- Source text
========

If Space Run has taught me one thing it’s that tourists are idiots. The simple rule for any item being transported through hazardous systems is to surround it with shields and other bulky items. If you’re trudging through mud, you don’t wear your finest pantaloons – you wear waterproofs that make you look like a deranged rambler. Appearances don’t matter. Protecting the pantaloons does. Tourists are all about appearances.

They don’t want to be shuttered up at the centre of the ship, hidden where no missile can penetrate. They want to watch the fiery trail of the missiles against the inky blackness of space. They want to see the fires a-burnin’ as the tail of the ship crumples and collapses. They have a thing for debris. Tourists are the fancy pantaloons that crave the mud. They’re idiots but they’re also a perfect demonstration of why Space Run works so bloody well.

First of all, it’s about construction and building things is fun. Slapping guns and thrusters onto your ship when it gathers enough resources is immensely satisfying. The latter warm up and then cause the screen to shudder and the vast backdrop of space to tremble past just a little more urgently. Every job has a timer as well as markers for higher ranks, which unlock more fame, which unlocks more equipment and missions. Thrusters are the thing that you build when you can spare the resources, a default option in times of plenty.

Mostly, you’ll be constructing defences though, often in the form of weaponry. Guns have a visible arc, showing the approaches that they cover, and an early upgrade allows them to be rotated at will, although this takes precious time. The game cannot be paused – or at least adjustments and construction cannot take place while it is paused – and it’s the frantic attempts to cover every angle as the game tells you precisely what it’s plan of attack is that initially brought Space Alert to my mind.

========

- Extracted data
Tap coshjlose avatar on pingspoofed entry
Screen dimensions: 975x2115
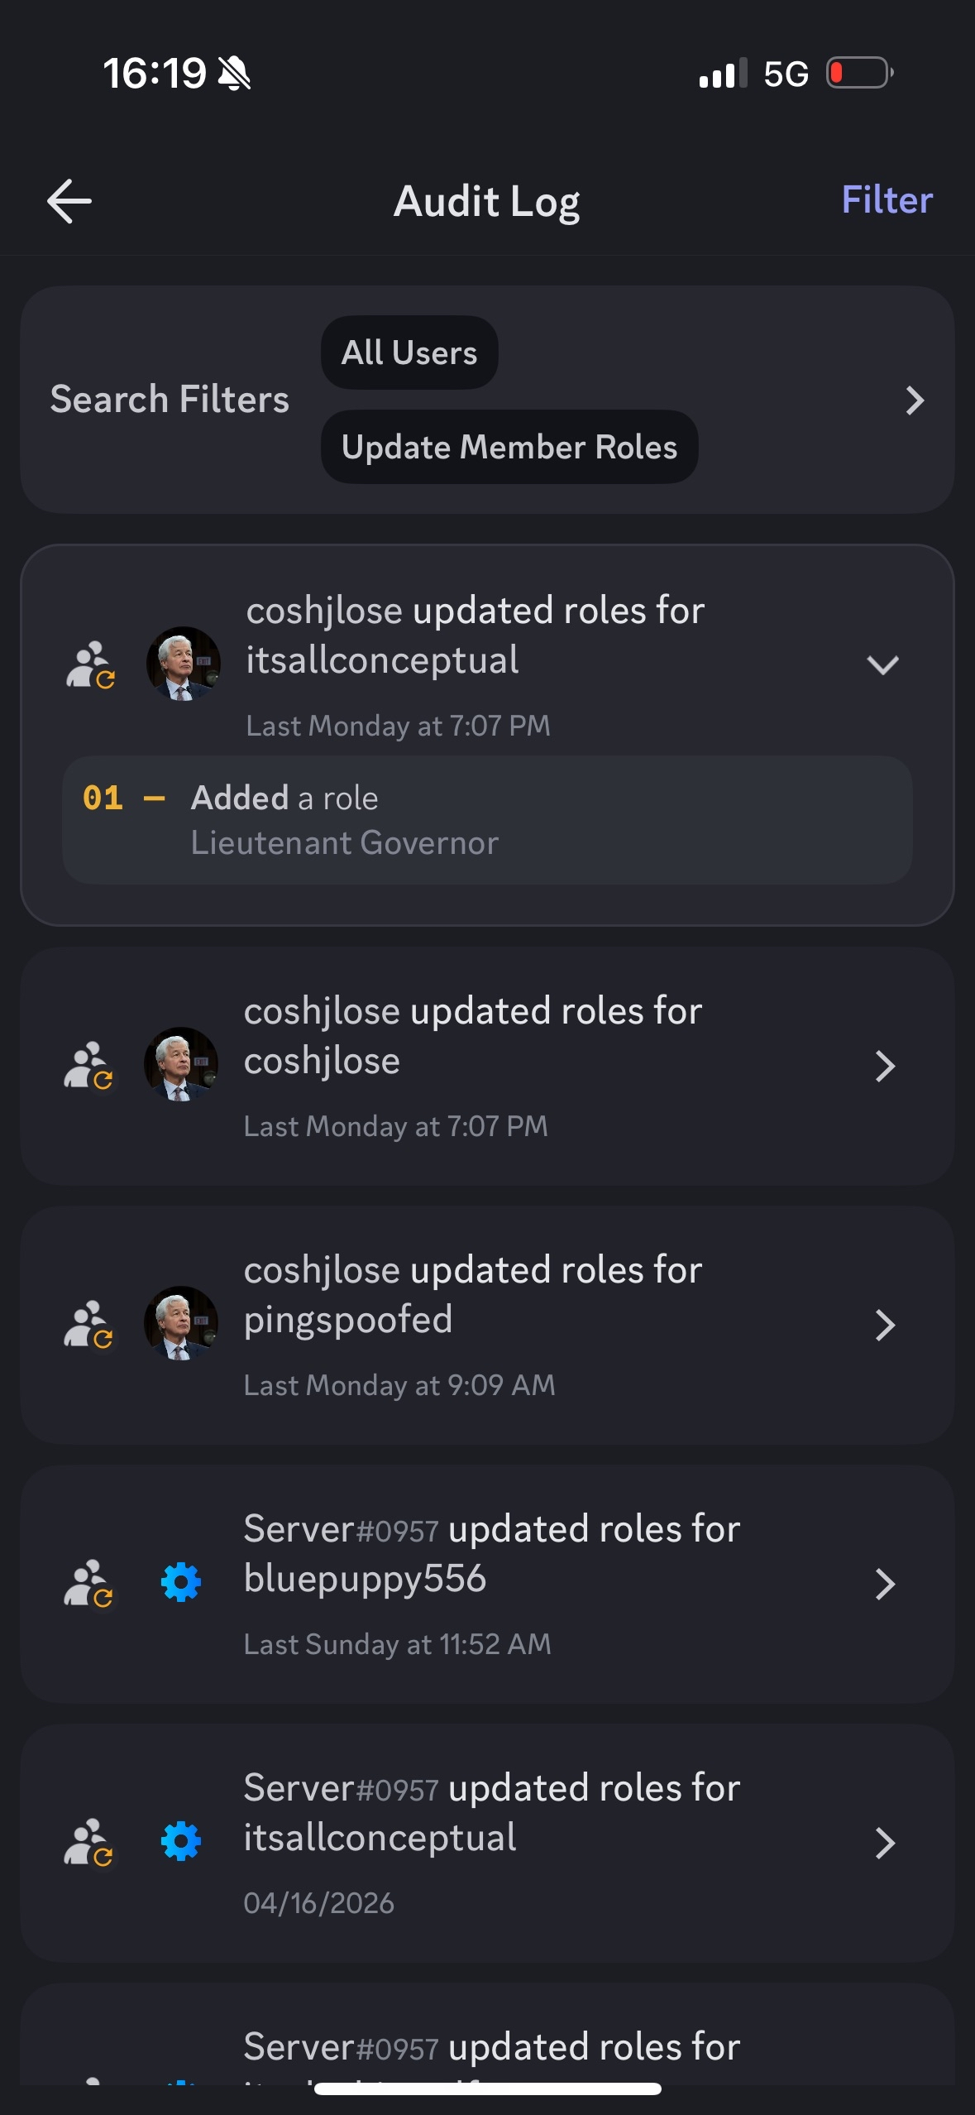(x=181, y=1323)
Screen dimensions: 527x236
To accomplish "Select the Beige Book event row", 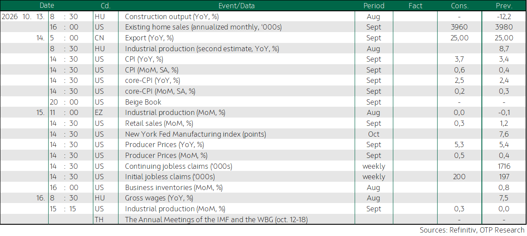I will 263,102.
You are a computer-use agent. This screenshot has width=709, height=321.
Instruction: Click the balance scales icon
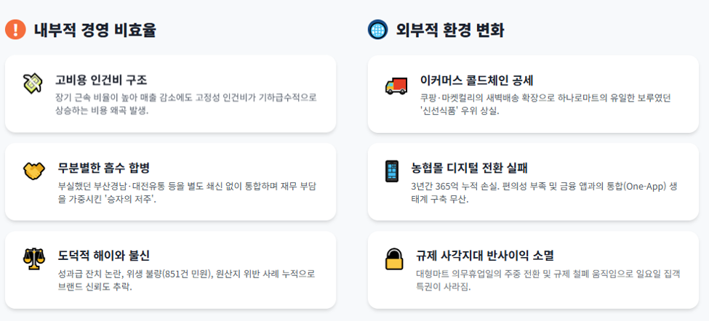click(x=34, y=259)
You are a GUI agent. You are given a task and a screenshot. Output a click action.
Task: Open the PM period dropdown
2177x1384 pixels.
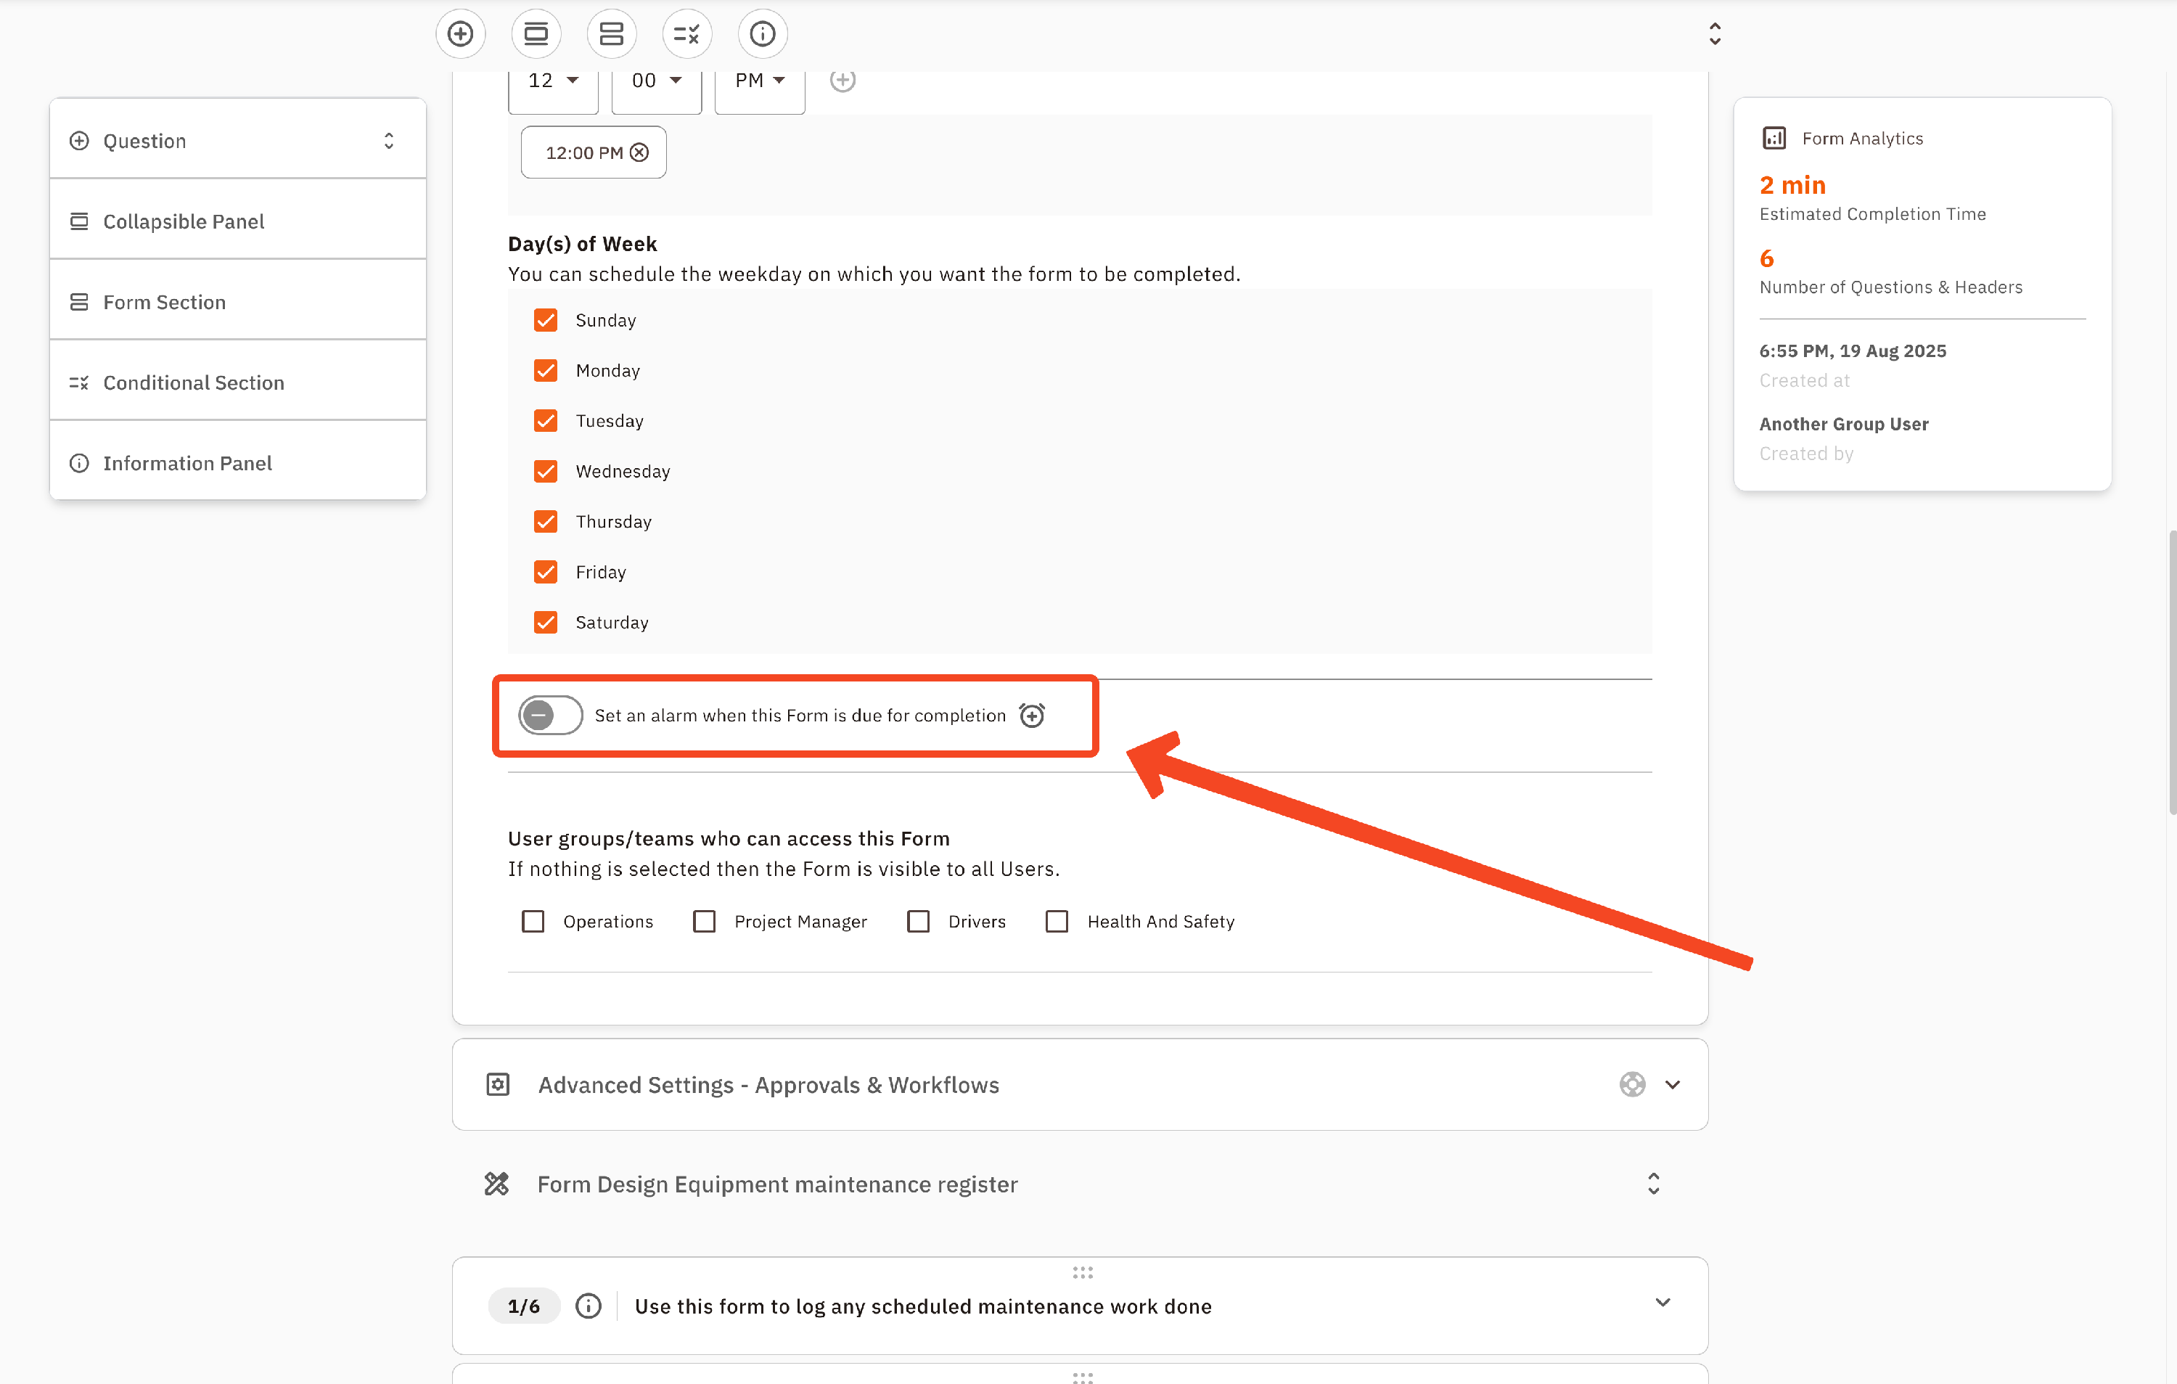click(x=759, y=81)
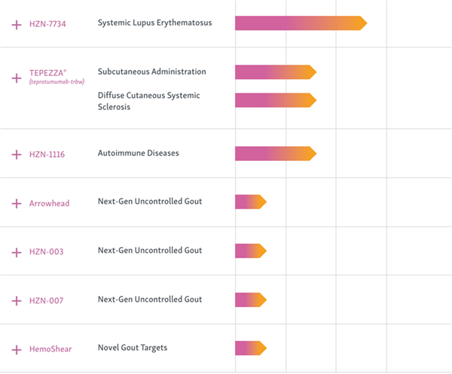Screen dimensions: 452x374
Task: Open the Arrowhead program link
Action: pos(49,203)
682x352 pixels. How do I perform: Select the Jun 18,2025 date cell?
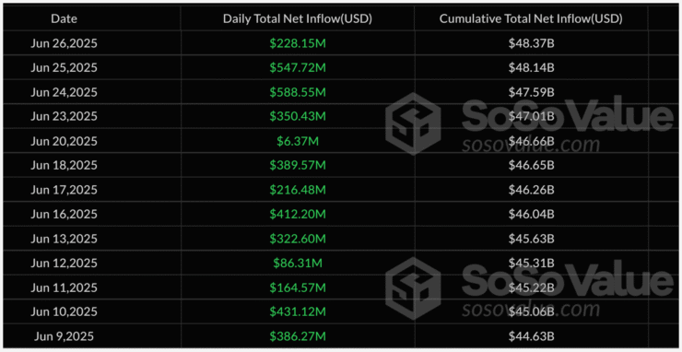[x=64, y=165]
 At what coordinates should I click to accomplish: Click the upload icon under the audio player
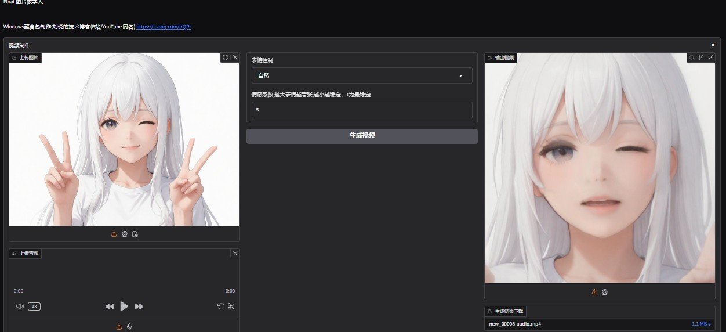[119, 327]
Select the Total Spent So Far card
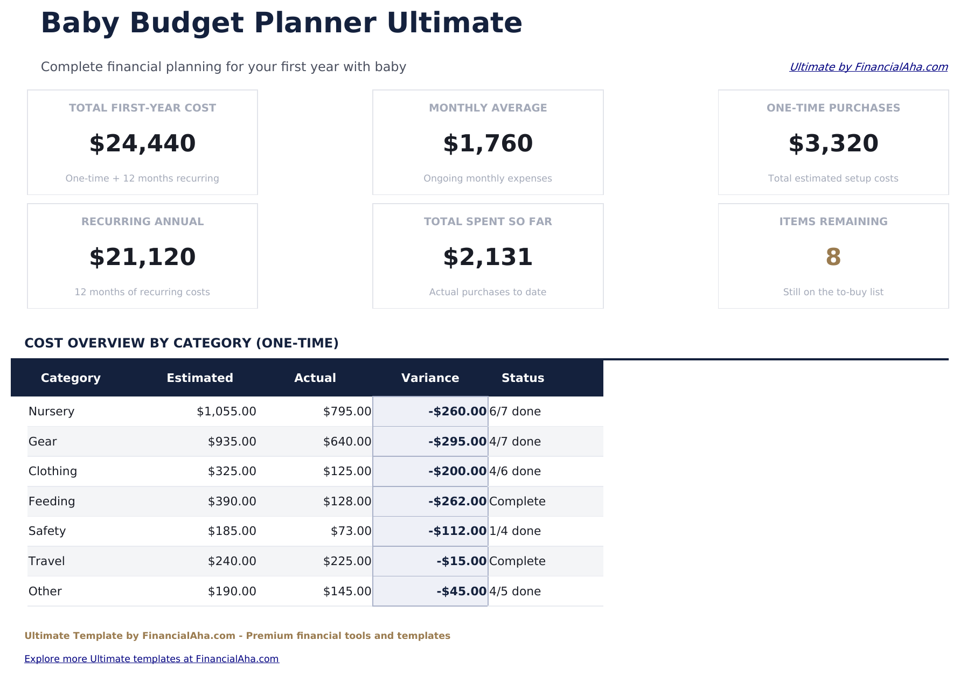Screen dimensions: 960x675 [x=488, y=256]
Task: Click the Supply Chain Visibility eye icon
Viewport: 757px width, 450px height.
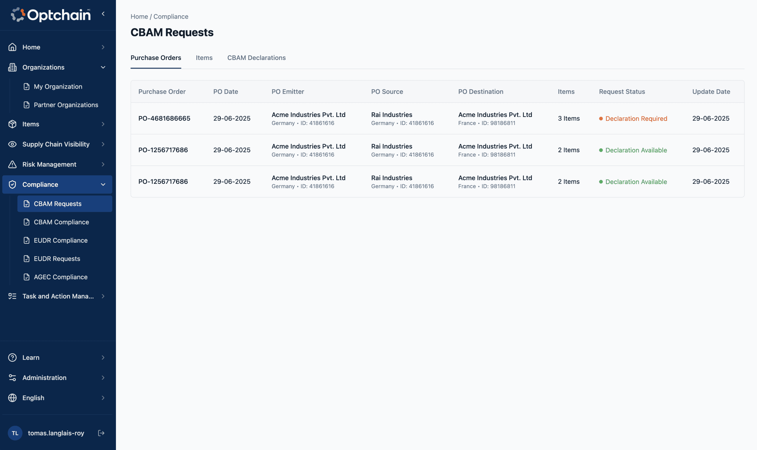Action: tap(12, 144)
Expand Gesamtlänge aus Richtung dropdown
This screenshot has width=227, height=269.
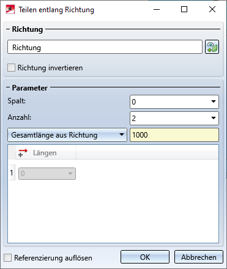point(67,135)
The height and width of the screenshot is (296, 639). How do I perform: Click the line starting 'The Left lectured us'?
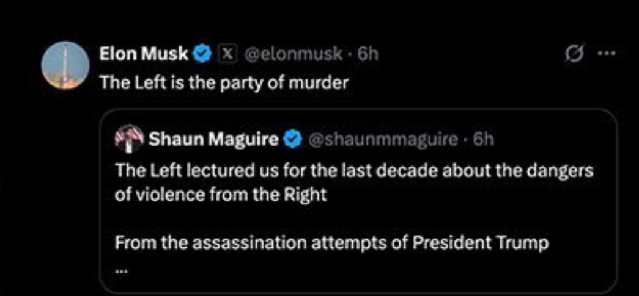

========

- Directive
Could you rewrite the passage of the Space Run review starting with "They don’t want" and going on through "so bloody well.", putting "wreckage" in place of "debris"?

- Output
They don’t want to be shuttered up at the centre of the ship, hidden where no missile can penetrate. They want to watch the fiery trail of the missiles against the inky blackness of space. They want to see the fires a-burnin’ as the tail of the ship crumples and collapses. They have a thing for wreckage. Tourists are the fancy pantaloons that crave the mud. They’re idiots but they’re also a perfect demonstration of why Space Run works so bloody well.